Los grandes incendios son un síntoma de nuestro tiempo y lógicamente de nuestra economía. En parte, producto de acciones de uso del suelo y cambio climático con nefasta incidencia a largo plazo. En parte, también, resultado de incentivos mal definidos sobre recuperación del paisaje y reforestación. Son, asimismo, paradigma de este era de lo impensable en la que contamos con más medios que nunca pero también más capacidad destructiva.
En España hay unos 20.000 incendios al año. El terrible fuego que ha asolado Llutxent, junto a mi querida Gandía, ha afectado a 3.270 hectáreas. Ha tomado el triste relevo de los de Galicia el pasado año que arrasaron 49.000 hectáreas. Sin que sirva de consuelo —sino todo lo contrario— el fenómeno es planetario. En el norte de California se habla ya de 250.000 hectáreas quemadas este verano. Siempre ha habido grandes incendios y muchos han sido fortuitos —como el rayo que inició el de Llutxent— pero otros muchos —y la capacidad de propagación— coinciden con la expansión urbana por zonas litorales y de monte de los últimos 50 años, así como el aumento medio de las temperaturas con rápidos cambios climáticos y estacionales.

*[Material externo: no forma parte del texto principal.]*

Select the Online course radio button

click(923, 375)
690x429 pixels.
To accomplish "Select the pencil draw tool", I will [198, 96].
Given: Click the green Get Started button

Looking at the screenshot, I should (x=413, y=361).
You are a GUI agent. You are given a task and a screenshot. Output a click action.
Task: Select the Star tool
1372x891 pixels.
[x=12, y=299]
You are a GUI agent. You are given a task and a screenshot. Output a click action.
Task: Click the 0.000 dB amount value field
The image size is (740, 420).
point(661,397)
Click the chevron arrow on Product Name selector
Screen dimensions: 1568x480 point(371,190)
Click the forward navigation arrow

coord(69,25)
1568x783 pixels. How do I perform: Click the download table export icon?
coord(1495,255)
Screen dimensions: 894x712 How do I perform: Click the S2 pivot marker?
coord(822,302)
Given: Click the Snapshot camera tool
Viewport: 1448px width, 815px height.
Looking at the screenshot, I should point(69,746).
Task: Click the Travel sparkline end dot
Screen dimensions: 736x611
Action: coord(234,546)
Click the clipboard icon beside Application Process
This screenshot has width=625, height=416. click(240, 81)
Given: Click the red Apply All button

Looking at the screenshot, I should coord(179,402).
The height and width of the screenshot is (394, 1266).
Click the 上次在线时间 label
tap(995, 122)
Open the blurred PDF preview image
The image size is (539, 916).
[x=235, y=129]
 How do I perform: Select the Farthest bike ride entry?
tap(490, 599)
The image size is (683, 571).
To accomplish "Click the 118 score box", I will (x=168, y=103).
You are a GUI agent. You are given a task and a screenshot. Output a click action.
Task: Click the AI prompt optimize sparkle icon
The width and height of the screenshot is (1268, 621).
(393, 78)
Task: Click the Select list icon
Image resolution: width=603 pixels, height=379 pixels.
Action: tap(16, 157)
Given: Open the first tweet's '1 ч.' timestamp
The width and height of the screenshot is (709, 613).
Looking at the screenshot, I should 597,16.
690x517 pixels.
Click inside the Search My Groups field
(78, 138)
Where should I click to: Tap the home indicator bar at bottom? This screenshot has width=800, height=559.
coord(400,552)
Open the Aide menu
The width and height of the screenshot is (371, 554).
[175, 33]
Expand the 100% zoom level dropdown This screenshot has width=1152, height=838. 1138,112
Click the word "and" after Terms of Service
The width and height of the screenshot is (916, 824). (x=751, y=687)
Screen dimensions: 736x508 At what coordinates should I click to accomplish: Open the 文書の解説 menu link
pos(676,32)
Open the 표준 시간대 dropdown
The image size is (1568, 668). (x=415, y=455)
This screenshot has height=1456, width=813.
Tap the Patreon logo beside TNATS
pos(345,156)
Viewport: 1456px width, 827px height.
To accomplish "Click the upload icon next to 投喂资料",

En casi todos los ámbitos de organización económica se tiende a la exageración, a la explotación desaforada de recursos que impiden su sostenibilidad. En España esto ha ocurrido con el turismo o con la construcción, con escaso respeto al paisaje y a la correcta ordenación del territorio. En algunas localizaciones se acaban por destruir otros modos de vida (con la agricultura entre las principales damnificadas) y se llega a pensar que no existen otras formas de desarrollo que las que impone la expansión turística y urbanística. Las leyes de protección han llegado tarde y son insuficientes. La sostenibilidad anda quemada.
«El aumento de la magnitud del fenómeno excede los recursos disponibles y se trata de una cuestión grave que requiere educación, colaboración, medios y una mayor capacitación a escala local».
Los índices medios de peligro —combinación de variables meteorológicas y condiciones del territorio— no dejan de crecer. Algunos estudios señalan que el aumento de la temperatura en el Mediterráneo tiene relación con la proliferación de lluvias con aparato eléctrico, sobre todo en zonas altas de monte, más abandonadas y donde más se producen los incendios.
Se han mejorado muchas cuestiones relativas a la predicción y gestión de incendios pero el aumento de la magnitud del fenómeno excede los recursos disponibles y se trata de una cuestión grave que requiere educación, colaboración, medios y una mayor capacitación a escala local. Mientras que los sistemas de vigilancia y prevención deben estar coordinados de forma centralizada, cada municipio debe tener los suficientes conocimientos y se le debe dotar con los recursos necesarios para gestionar los usos recreativos del monte y una inclusión exhaustiva de los riesgos de incendio en todos los planes urbanísticos.
El fenómeno es tan complejo que incluye, incluso, dimensiones psicológicas delicadas. Se estudia ahora la relación entre fuegos provocados en Huelva en diferentes años pero con demasiadas coincidencias. Y en Australia, uno de los países donde la cuestión es más preocupante, la mitad de las incidencias siguen siendo provocadas. Desolador y complicado este fenómeno. Y sin duda, una ruina económica.